* About this task: Repeat each line, word for word, from the one containing "Viewport: 663px width, 539px height." through the last line of the entries, and include no other output.

* Collected data entries:
──────────

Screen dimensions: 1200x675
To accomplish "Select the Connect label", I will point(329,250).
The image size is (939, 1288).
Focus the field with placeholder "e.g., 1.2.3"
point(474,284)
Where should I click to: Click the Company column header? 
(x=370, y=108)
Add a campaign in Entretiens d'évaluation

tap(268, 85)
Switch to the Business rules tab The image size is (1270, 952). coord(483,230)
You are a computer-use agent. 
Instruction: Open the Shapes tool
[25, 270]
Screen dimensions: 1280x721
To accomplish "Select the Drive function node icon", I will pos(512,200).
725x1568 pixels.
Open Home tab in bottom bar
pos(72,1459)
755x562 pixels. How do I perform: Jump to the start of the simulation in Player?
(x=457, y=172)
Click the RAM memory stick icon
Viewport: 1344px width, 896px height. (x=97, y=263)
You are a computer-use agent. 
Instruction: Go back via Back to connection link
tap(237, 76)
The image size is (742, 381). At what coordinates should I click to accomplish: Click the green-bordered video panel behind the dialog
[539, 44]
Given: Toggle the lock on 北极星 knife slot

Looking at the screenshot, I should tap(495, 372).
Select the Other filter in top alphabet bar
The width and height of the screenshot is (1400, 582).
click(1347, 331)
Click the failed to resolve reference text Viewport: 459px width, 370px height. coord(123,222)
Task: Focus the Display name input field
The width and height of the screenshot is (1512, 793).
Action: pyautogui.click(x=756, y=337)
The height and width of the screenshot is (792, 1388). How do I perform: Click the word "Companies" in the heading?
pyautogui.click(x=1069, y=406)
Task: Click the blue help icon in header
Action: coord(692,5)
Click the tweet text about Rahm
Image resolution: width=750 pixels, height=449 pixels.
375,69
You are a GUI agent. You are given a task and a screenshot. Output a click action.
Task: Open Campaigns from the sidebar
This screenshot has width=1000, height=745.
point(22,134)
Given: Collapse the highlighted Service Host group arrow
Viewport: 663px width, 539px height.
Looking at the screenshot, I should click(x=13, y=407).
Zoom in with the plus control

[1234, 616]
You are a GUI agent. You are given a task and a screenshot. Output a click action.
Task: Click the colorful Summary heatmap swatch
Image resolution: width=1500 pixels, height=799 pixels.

──────────

* Output below:
Viewport: 663px width, 539px height.
Looking at the screenshot, I should click(x=13, y=407).
Zoom in with the plus control

[1234, 616]
You are a GUI agent. You are given a task and a screenshot. Output a click action.
Task: Click the colorful Summary heatmap swatch
Image resolution: width=1500 pixels, height=799 pixels.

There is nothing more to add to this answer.